Voci da una fonte di dati
━━━━

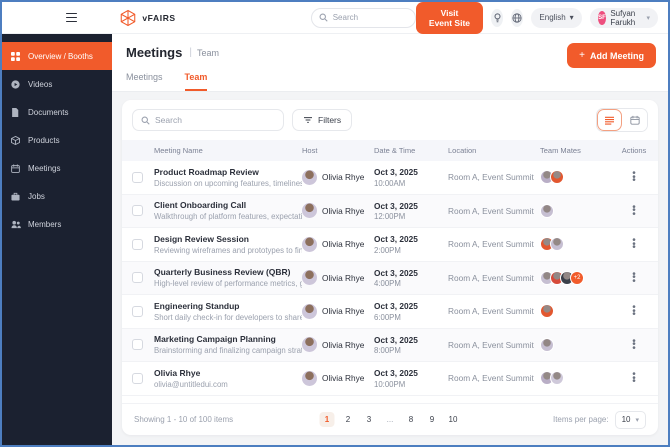  What do you see at coordinates (370, 18) in the screenshot?
I see `global-search-input` at bounding box center [370, 18].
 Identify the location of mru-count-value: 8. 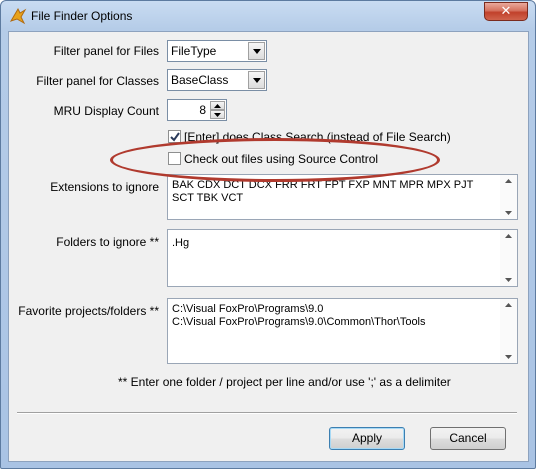
(202, 110).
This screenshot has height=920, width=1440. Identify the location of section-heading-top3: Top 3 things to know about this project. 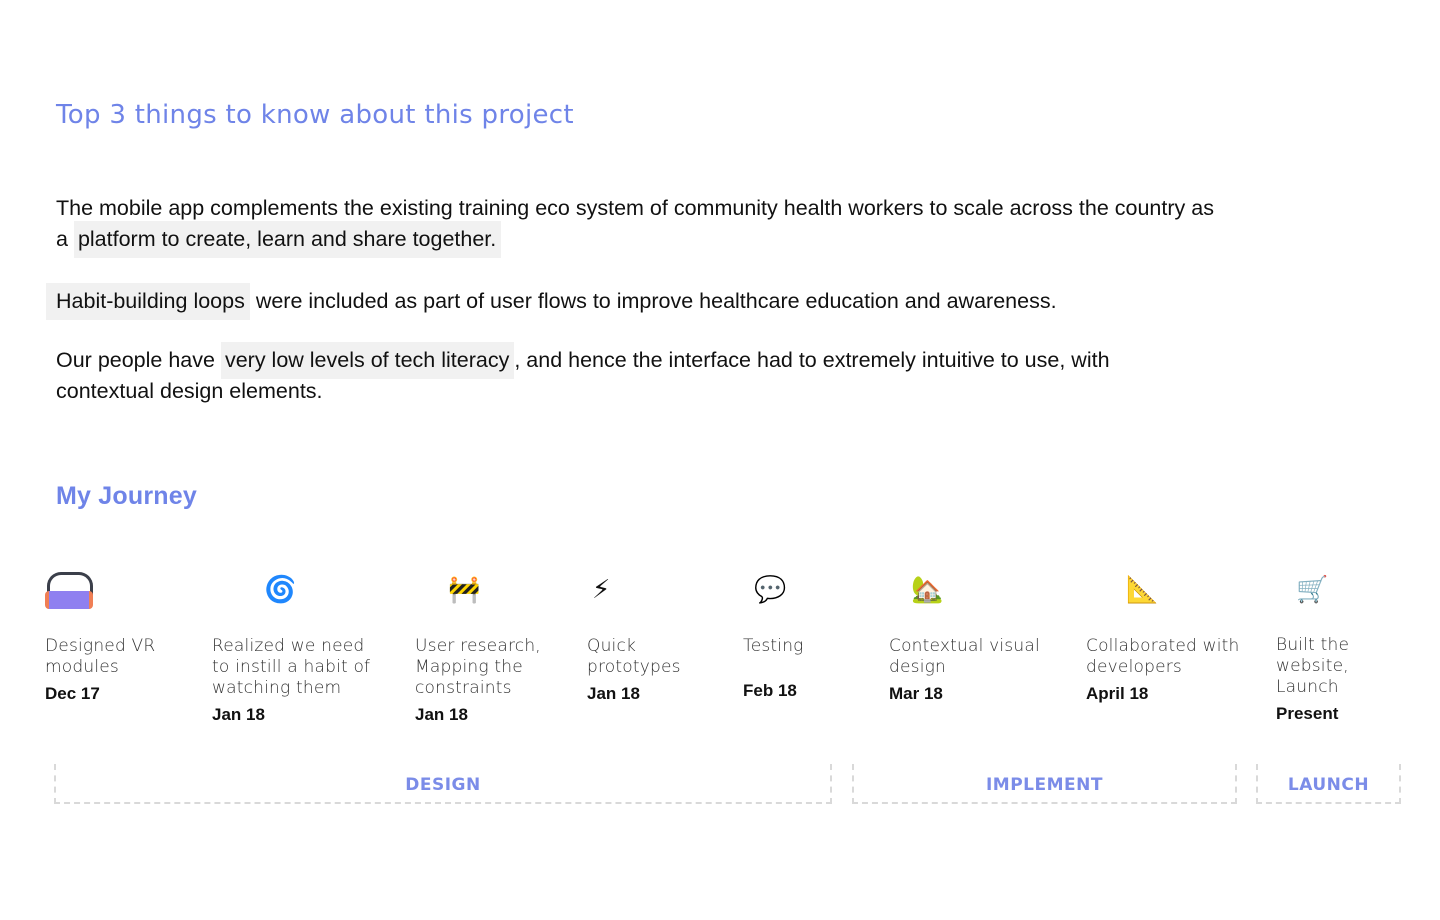
(315, 115).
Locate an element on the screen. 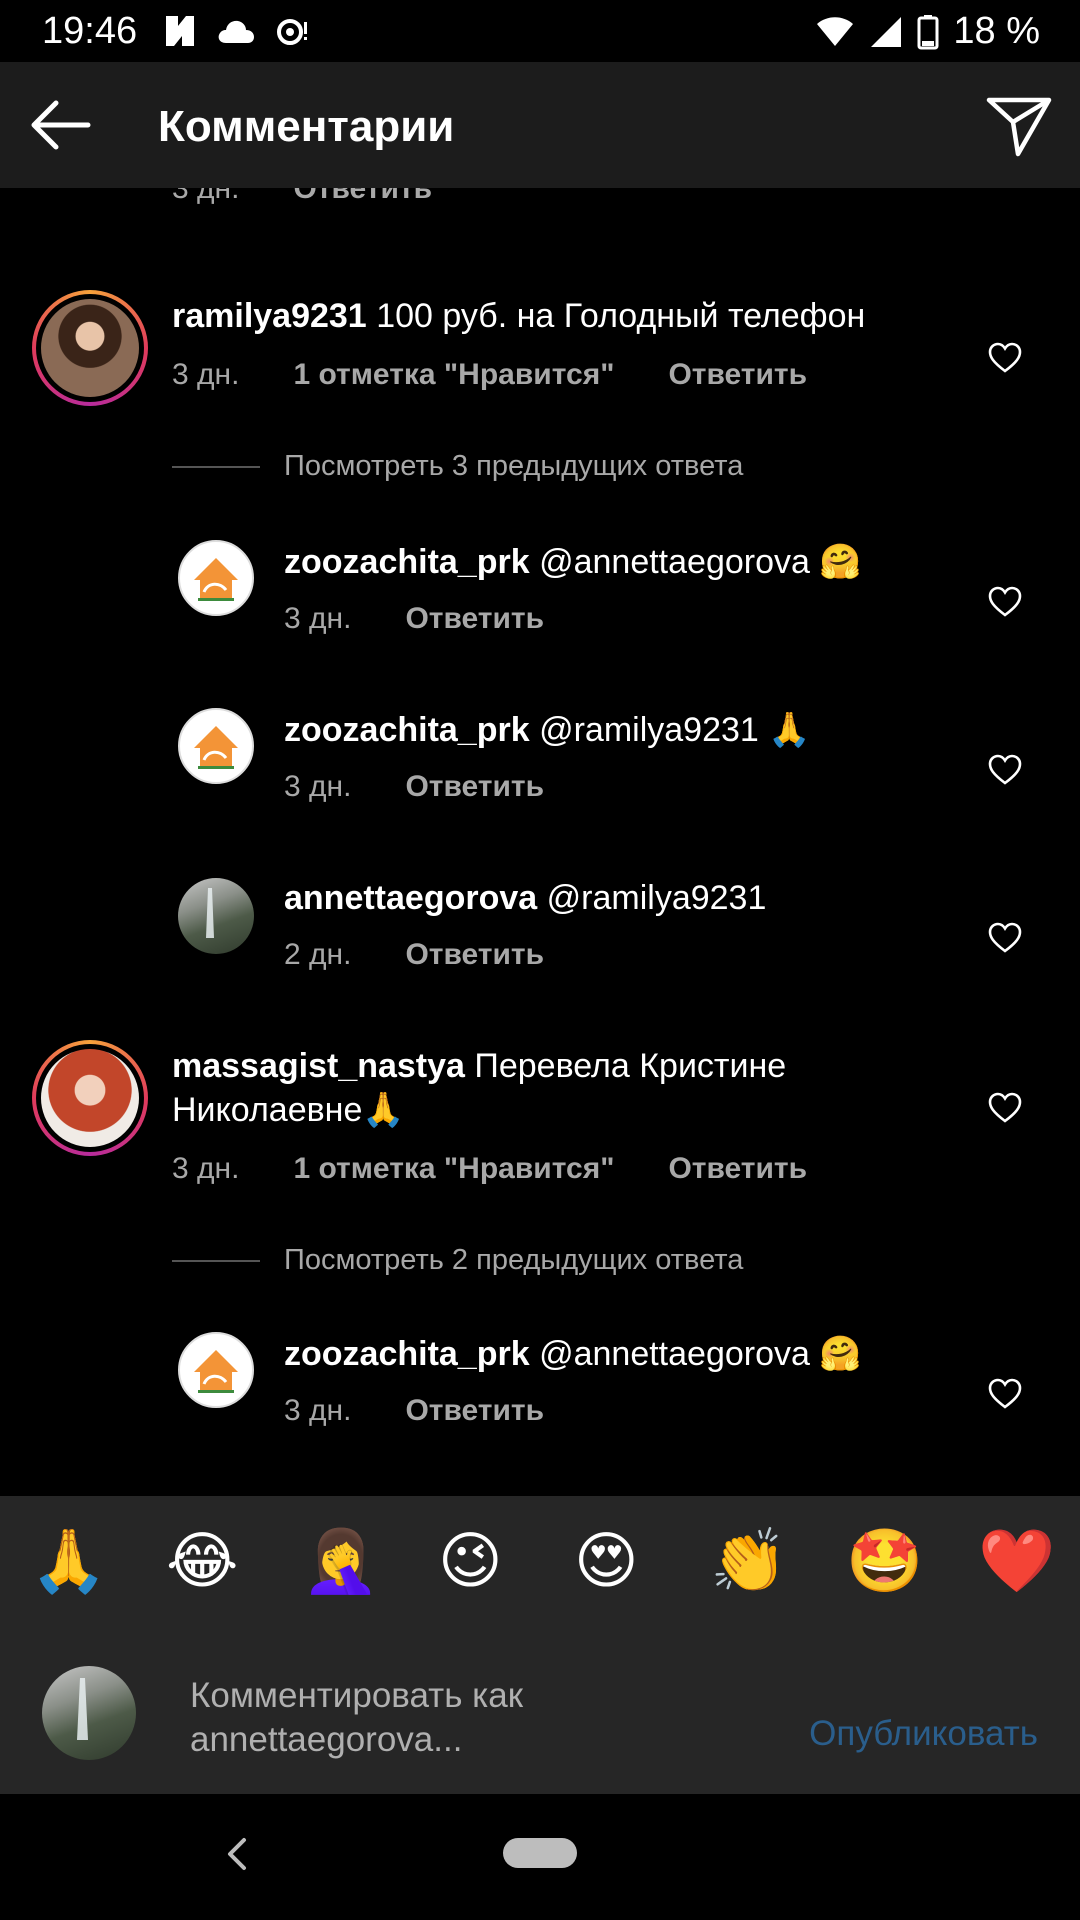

━━━━

-- Compito --
Disponi come lista JSON di stringhe, una per riga e senza le righe vuote, le righe delle voci qui sopra dalla riga che contiene "Identify the location of mru-count-value: 8." fino alla fine delle voci, estremi inclusi. Lascia fuori dalla risposta le immagini.

-- Risposta --
[
  " Identify the location of mru-count-value: 8. ",
  "(202, 110).",
  "This screenshot has height=920, width=1440. Identify the location of section-heading-top3: Top 3 things to know about this project. ",
  "(315, 115).",
  "Locate an element on the screen. "
]